Fuorigrotta, Porta Capuana e Pozzuoli: intensificati i controlli della Polizia per contrastare illegalità e abusivismo
Napoli – I Carabinieri della Compagnia Stella, insieme al Nucleo Operativo, stanno conducendo una serie di controlli mirati per ripristinare la legalità in un’area spesso associata a reati di ogni tipo a Porta Capuana, monumento simbolo del periodo aragonese costruito nel 1484 e che oggi si trova al centro di un’operazione di contrasto al degrado e alla criminalità.
A pochi passi dalla caotica stazione di Piazza Garibaldi, questa antica porta d’accesso alla città è diventata teatro di spaccio, contraffazione e illegalità diffusa.
L’attenzione delle forze dell’ordine si è estesa anche alle attività commerciali, con i Carabinieri del NAS di Napoli in prima linea. Diversi chili di alimenti privi di tracciabilità sono stati sequestrati, mentre un bar in Piazza San Francesco a Capuana è stato chiuso per gravi carenze igienico-sanitarie. Il proprietario è stato denunciato.
Dal primo gennaio, le operazioni hanno portato all’identificazione di 2.518 persone, tra cui 261 extracomunitari irregolari, e al controllo di 1.242 veicoli, con 404 sanzioni per violazioni del codice della strada. Gli arresti sono stati 23, mentre 46 persone sono state denunciate a piede libero.

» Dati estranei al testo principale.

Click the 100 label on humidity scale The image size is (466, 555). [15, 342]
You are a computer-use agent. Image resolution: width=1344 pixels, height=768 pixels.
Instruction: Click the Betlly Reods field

Particolarmente intensa è l’attività anti-droga: in otto mesi, 8 pusher sono stati arrestati, spesso nascosti tra i vicoli bui e le abitazioni di tufo che circondano la piazza. I sequestri hanno portato alla luce oltre un chilo di stupefacenti, tra cocaina, eroina, crack e hashish, già suddivisi in migliaia di dosi pronte per la vendita.
Una strategia, quella dei trafficanti, pensata per evitare grossi carichi: piccole quantità trasportate su commissione per sfuggire ai controlli. Ma i Carabinieri hanno intercettato anche oltre 15.000 euro in contanti, frutto del mercato illecito.
Non solo droga: il commercio illegale di prodotti falsi è un altro fronte caldo. Dall’inizio dell’anno, sono stati sequestrati 2.700 capi d’abbigliamento, 300 borse e 600 paia di scarpe con marchi contraffatti. Un giro d’affari che alimenta l’economia sommersa della zona.
Una presenza costante, quella dell’Arma, che mira non solo a reprimere i reati, ma a restituire sicurezza a chi vive e lavora in un’area dal grande valore storico, oggi minacciata dall’abbandono e dalla criminalità.